Although the Supreme Court did not explain why it granted the application (with the narrow exception of continuing care for the plaintiffs being noted), the order was accompanied by two opinions, one by Justice Neil Gorsuch (also signed by Justices Clarence Thomas and Samuel Alito), and one by Justice Brett Kavanaugh (also signed by Justice Amy Coney Barrett) explaining their agreement with the court’s order, and a third opinion by Justice Ketanji Brown Jackson (also signed by Justice Sonia Sotomayor) explaining their disagreement with the court’s order. The only members of the court who neither wrote nor signed an opinion were Chief Justice John Roberts and Justice Elena Kagan, although Justice Kagan indicated, without explanation, that she would have denied the stay.

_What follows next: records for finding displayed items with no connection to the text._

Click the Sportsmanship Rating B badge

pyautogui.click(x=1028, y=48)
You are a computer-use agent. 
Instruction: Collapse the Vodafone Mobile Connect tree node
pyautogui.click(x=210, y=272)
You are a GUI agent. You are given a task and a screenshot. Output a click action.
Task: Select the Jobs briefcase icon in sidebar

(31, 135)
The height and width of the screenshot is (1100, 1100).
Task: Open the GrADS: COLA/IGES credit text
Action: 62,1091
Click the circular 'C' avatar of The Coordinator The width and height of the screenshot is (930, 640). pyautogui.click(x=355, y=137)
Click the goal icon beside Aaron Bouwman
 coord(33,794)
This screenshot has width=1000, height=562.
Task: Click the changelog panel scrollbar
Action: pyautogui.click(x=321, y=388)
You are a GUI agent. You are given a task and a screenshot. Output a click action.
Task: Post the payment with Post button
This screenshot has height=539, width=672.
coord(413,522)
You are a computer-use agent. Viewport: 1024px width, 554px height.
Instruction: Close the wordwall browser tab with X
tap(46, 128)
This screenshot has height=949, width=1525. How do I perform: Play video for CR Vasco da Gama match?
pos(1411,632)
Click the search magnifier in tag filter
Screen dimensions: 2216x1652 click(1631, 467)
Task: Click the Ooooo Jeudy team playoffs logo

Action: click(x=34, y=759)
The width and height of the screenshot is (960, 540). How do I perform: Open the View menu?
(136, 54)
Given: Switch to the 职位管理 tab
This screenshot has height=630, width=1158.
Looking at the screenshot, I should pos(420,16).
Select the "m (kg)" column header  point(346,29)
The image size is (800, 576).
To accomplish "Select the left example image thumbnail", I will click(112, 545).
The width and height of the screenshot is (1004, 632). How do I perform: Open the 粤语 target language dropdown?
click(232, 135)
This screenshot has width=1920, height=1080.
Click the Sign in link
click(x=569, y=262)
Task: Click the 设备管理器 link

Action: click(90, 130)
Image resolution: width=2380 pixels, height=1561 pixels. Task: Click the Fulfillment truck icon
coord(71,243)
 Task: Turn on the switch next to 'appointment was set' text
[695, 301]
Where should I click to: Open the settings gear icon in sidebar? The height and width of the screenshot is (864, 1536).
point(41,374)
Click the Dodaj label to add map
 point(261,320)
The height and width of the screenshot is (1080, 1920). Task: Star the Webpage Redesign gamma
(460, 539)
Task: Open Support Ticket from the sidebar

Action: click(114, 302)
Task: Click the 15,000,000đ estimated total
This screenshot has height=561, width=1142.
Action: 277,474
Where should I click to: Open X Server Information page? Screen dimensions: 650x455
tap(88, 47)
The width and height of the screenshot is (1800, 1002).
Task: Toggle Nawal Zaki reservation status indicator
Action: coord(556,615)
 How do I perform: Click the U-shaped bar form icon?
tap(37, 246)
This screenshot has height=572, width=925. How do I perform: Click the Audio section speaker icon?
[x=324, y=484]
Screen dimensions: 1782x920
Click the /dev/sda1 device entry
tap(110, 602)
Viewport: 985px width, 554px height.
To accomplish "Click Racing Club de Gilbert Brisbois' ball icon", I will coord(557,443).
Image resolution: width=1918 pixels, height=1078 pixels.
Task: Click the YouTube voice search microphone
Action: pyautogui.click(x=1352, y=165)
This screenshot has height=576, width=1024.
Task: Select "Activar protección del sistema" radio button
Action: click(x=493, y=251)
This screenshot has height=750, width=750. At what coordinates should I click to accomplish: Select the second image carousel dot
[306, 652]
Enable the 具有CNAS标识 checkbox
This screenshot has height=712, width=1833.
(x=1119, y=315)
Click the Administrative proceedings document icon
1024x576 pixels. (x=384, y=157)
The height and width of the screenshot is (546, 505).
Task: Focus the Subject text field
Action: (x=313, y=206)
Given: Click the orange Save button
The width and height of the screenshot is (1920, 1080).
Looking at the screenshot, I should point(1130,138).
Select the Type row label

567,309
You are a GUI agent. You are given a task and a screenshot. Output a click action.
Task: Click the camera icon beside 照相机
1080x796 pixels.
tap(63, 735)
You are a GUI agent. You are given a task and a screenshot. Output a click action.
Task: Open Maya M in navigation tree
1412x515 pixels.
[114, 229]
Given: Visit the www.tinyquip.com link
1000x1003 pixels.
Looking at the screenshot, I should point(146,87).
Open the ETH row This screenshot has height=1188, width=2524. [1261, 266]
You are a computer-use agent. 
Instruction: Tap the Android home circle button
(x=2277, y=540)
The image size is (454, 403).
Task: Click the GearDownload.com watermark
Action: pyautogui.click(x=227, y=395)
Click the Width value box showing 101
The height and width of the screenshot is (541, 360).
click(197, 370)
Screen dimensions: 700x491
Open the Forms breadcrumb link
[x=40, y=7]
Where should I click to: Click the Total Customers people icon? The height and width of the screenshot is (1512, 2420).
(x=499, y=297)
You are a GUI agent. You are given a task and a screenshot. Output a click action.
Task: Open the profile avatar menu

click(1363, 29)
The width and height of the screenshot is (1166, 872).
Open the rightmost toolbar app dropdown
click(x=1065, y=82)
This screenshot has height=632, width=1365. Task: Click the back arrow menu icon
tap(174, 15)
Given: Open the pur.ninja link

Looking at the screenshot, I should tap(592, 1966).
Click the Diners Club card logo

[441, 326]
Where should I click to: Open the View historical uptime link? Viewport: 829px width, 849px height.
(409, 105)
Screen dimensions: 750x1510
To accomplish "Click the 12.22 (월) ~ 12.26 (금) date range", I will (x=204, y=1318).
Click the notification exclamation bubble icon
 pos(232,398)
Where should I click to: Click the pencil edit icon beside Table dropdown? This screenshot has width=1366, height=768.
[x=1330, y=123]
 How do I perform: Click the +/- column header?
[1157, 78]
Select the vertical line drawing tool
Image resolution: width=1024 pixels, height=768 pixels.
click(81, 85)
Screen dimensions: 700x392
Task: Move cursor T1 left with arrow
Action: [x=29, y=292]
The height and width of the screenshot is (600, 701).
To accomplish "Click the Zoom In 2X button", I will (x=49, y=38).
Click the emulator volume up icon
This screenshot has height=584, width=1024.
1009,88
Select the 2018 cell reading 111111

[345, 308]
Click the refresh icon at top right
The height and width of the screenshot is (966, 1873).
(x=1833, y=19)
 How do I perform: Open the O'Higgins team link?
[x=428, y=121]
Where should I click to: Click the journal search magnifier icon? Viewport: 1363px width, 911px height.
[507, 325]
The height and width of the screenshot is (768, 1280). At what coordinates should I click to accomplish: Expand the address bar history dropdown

Both of the concurring opinions steered clear of the question of whether an injunction should have been issued, focusing instead on the question, previously raised by various members of the court in concurring and dissenting opinions in earlier cases, about whether and when trial judges should go beyond preliminary relief for plaintiffs to provide preliminary relief to non-parties. The traditional equitable powers of trial courts to grant preliminary relief has generally been limited to parties (plaintiffs or defendants) in a particular case, but federal judges have begun to issue “universal” preliminary injunctions more frequently over the last three presidential administrations, in cases attacking legislative and administrative actions of the Obama, Trump, and Biden administrations. Several justices have raised concerns about a single federal judge blocking all enforcement of a law in the context of deciding a motion for preliminary relief, which is frequently rushed and is not based on a full hearing following discovery and a fully-considered ultimate ruling on the merits of a case.

Although many of the justices might have problems with Judge Winmill’s preliminary conclusion that the plaintiffs were likely to prevail on their 14th Amendment arguments in this case, they were not expressed in these opinions, which focused on arguments about whether it was appropriate to bar all enforcement of the Idaho statute before a full consideration of the merits of the case.

The state’s application pointed out that the evidence before Judge Winmill was focused on hormone treatments, not surgery, and generally in the lawsuits attacking statutory bans on gender-affirming care for minors, plaintiffs have conceded to the argument that surgical alteration should be reserved to adults. In this case, the immediate concern of the plaintiffs was being able to continue their hormone therapy without interruption, and consideration of surgery would be years off. Thus, one of Labrador’s strong arguments was that Judge Winmill had no basis for enjoining the ban on surgical alteration of genitalia.

Quick news reports about the Court’s action — and especially headlines — may have misled people into thinking that the Supreme Court had upheld the constitutionality of state bans on gender-affirming care for minors. The court did not do that. Of course, the effect of the court’s stay was to allow the law to go into effect, likely making it very difficult for transgender minors in Idaho to get gender-affirming medical care as this lawsuit proceeds, but in litigating on the merits of the case, the plaintiffs can attempt to get their case certified as a class action, in which case a finding of unconstitutionality could support a “universal injunction,” at least as to puberty blockers and cross-sex hormones.

Judge Winmill was appointed by President Bill Clinton. There are two active district judges in Idaho: the chief judge appointed by President Donald J. Trump and a judge appointed by President Joe Biden. Senior Judges are formally retired but can continue to handle cases while they are able and willing to do so, and many play an important role in the understaffed federal court system.